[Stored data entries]
= Beginning of Section =

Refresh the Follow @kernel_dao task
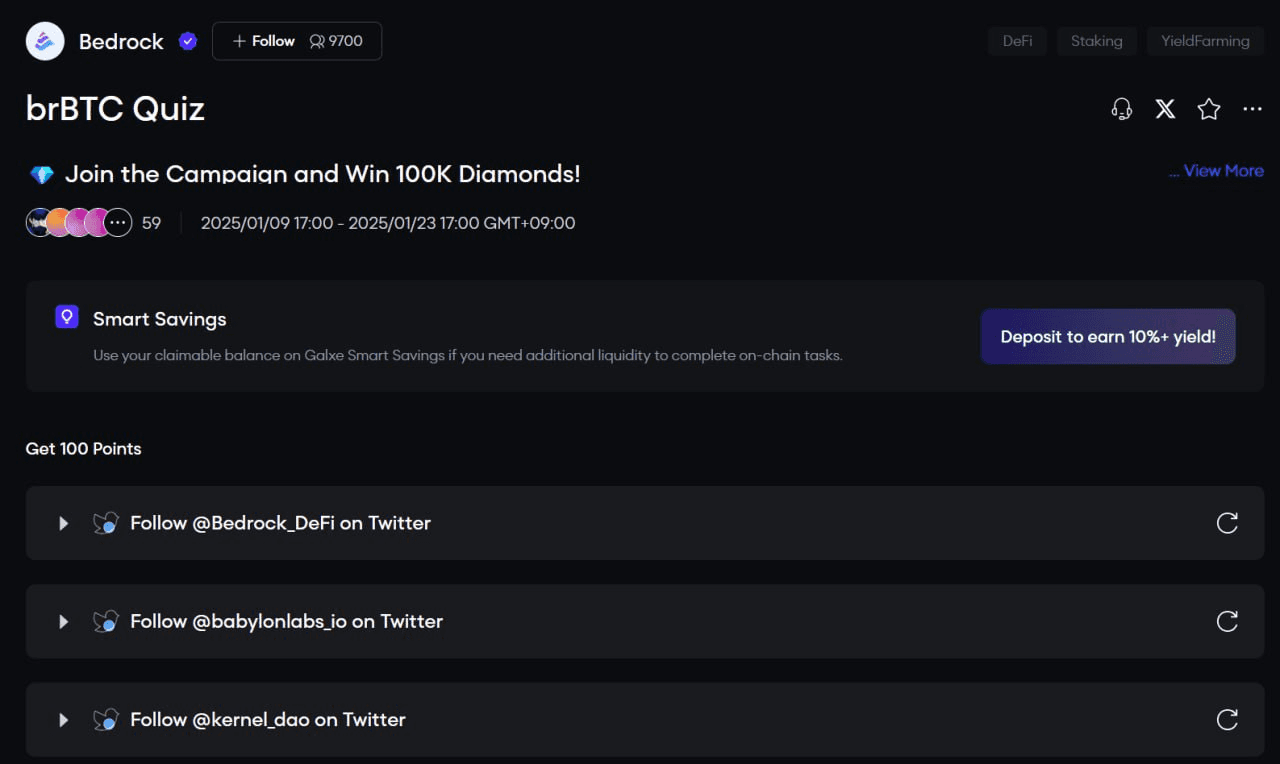This screenshot has height=764, width=1280. [1227, 719]
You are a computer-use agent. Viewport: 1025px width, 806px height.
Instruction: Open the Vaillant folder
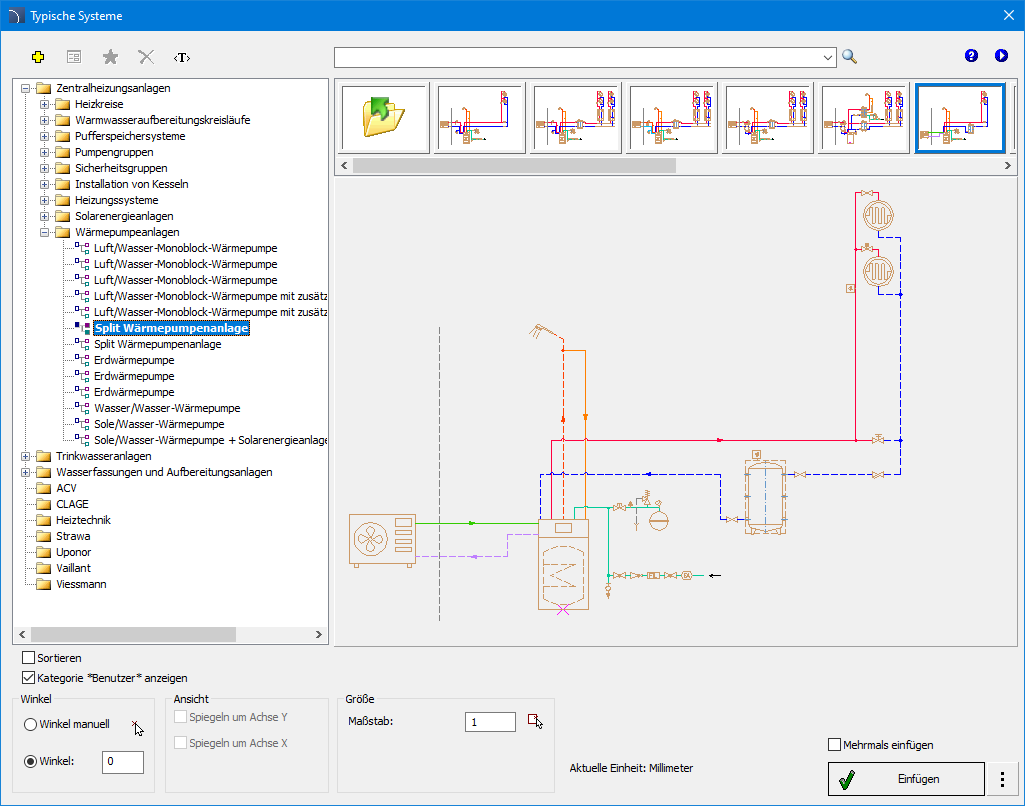click(73, 568)
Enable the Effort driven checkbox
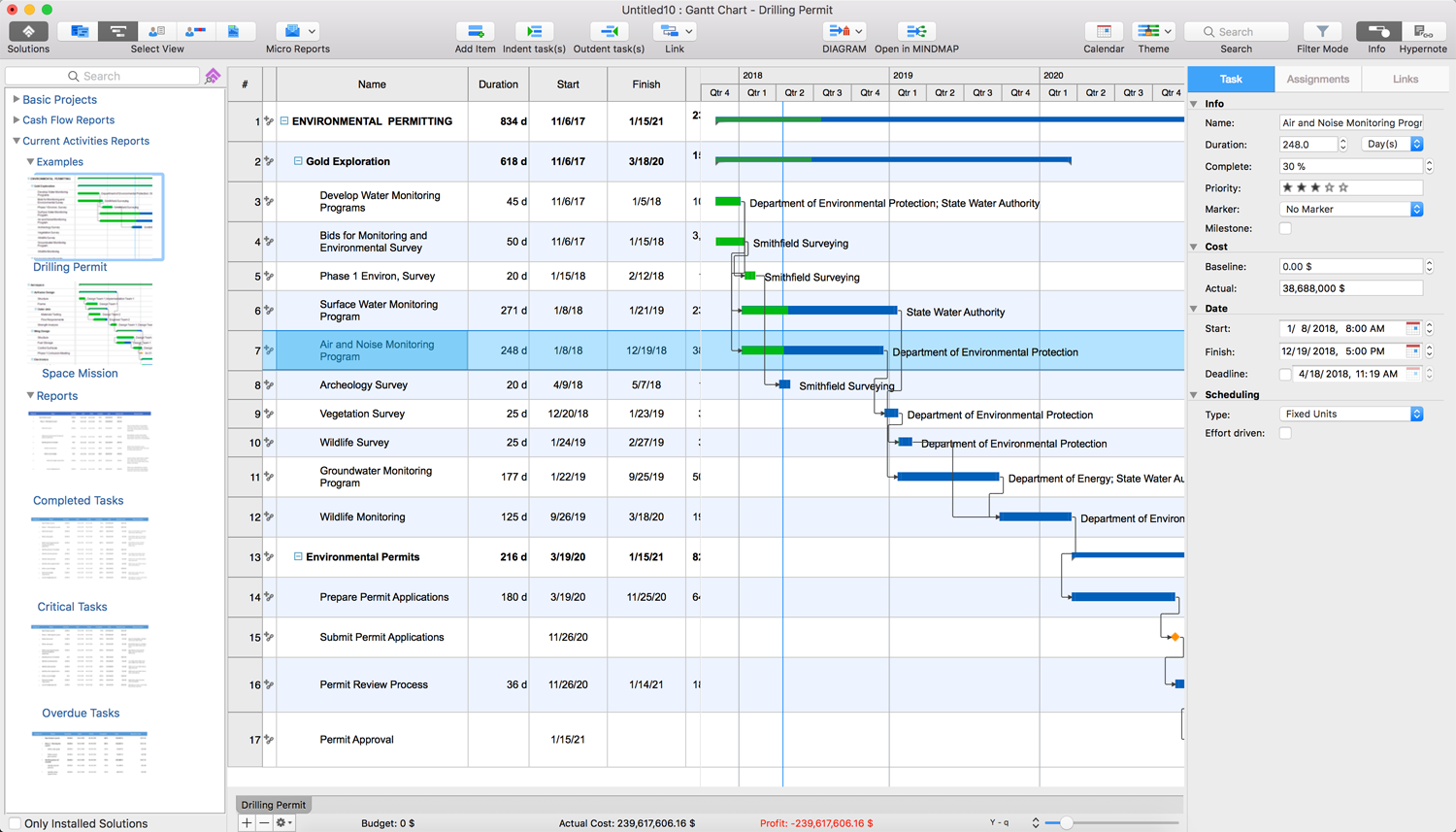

= End of Section =

-- YOUR TASK --
Please print exactly the lines from the one holding "Instruction: Open the Vaillant folder" through the final line of the data above, including both, and skip all pictures.

-- SOLUTION BELOW --
Instruction: Open the Vaillant folder
click(73, 568)
Enable the Effort driven checkbox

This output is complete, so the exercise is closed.